Text section:
######

Five years ago, while working at Apple as a product designer, Mary Ann Rau decided to electrify her house and move away from fossil fuels. She installed solar, a battery, an induction range, and owned an EV. But there was still one big challenge: her HVAC system. “When it came to heat pumps, I was shocked when I got a quote for $40,000 to install heat pumps in my own house,” Rau says.
Today, Rau launched a startup that’s tackling the problem of making heat pumps more accessible. Merino Energy, which just came out of stealth, makes heat pumps that each take an hour or less to install and come with a fixed price per unit of $3,800, including installation fees. For a whole home, the system could be half the cost of a typical mini split installation. (For someone who wants to add a unit to a single room, it’s an even bigger difference, coming in at a third of the cost.)
Rau left Apple in 2023 and first worked at Quilt, another startup designing sleek mini-split heat pumps. There, she learned about the complexity of installation, a major driver of cost. “I learned that that was really the true bottleneck when it comes to heat pump adoption,” she says. Mini split heat pumps—units that are installed in walls in rooms throughout a house, and then connected to a condenser outside—can each take eight hours to install. Skilled technicians have to add refrigerant to long lines between the mini splits and the condenser. Labor for the whole process is expensive.

######

Data shown:
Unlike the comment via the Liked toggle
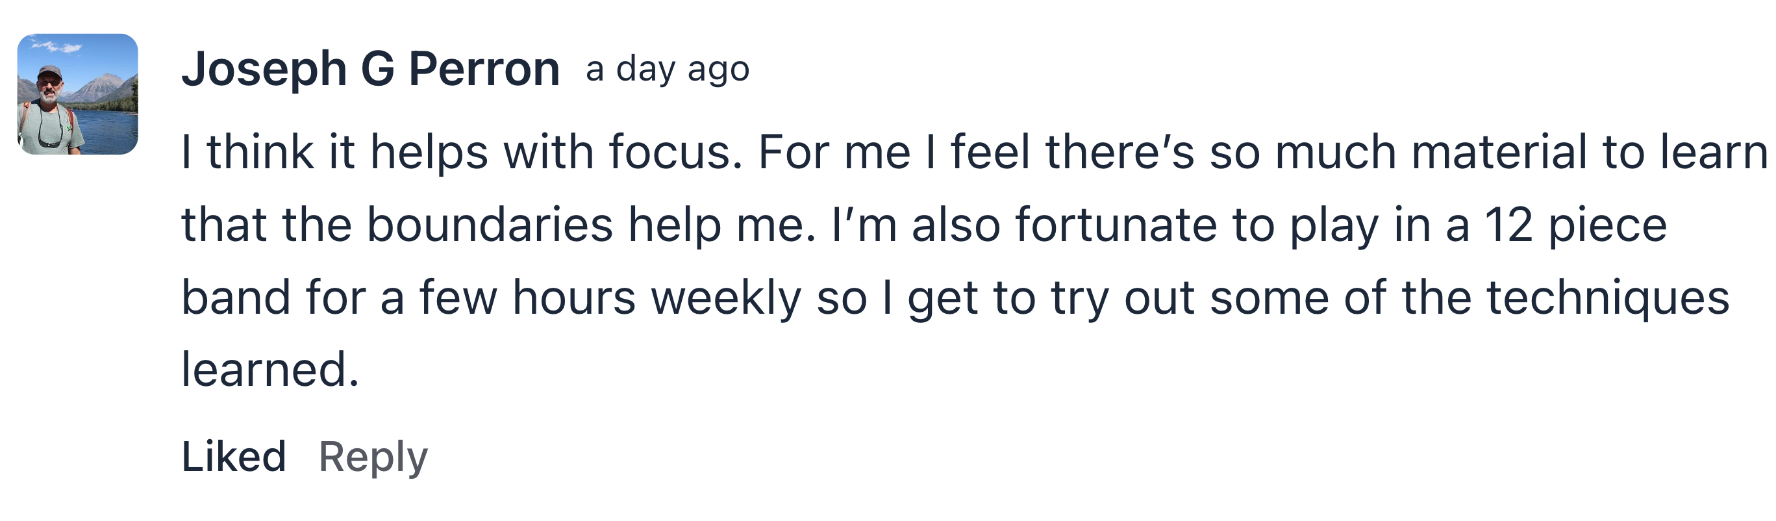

######

Brief: Decide whether each statement agrees with the article about Merino Energy, answering yes or no and quoting the deciding words: 1. Merino Energy's heat pumps have a fixed price of $3,800 per unit, installation included. 2. Rau got a $40,000 quote for installing an induction range. 3. Rau went directly from Apple to founding Merino Energy.

Response below:
1. Yes: "come with a fixed price per unit of $3,800, including installation fees"
2. No: "I was shocked when I got a quote for $40,000 to install heat pumps in my own house"
3. No: "Rau left Apple in 2023 and first worked at Quilt, another startup designing sleek mini-split heat pumps"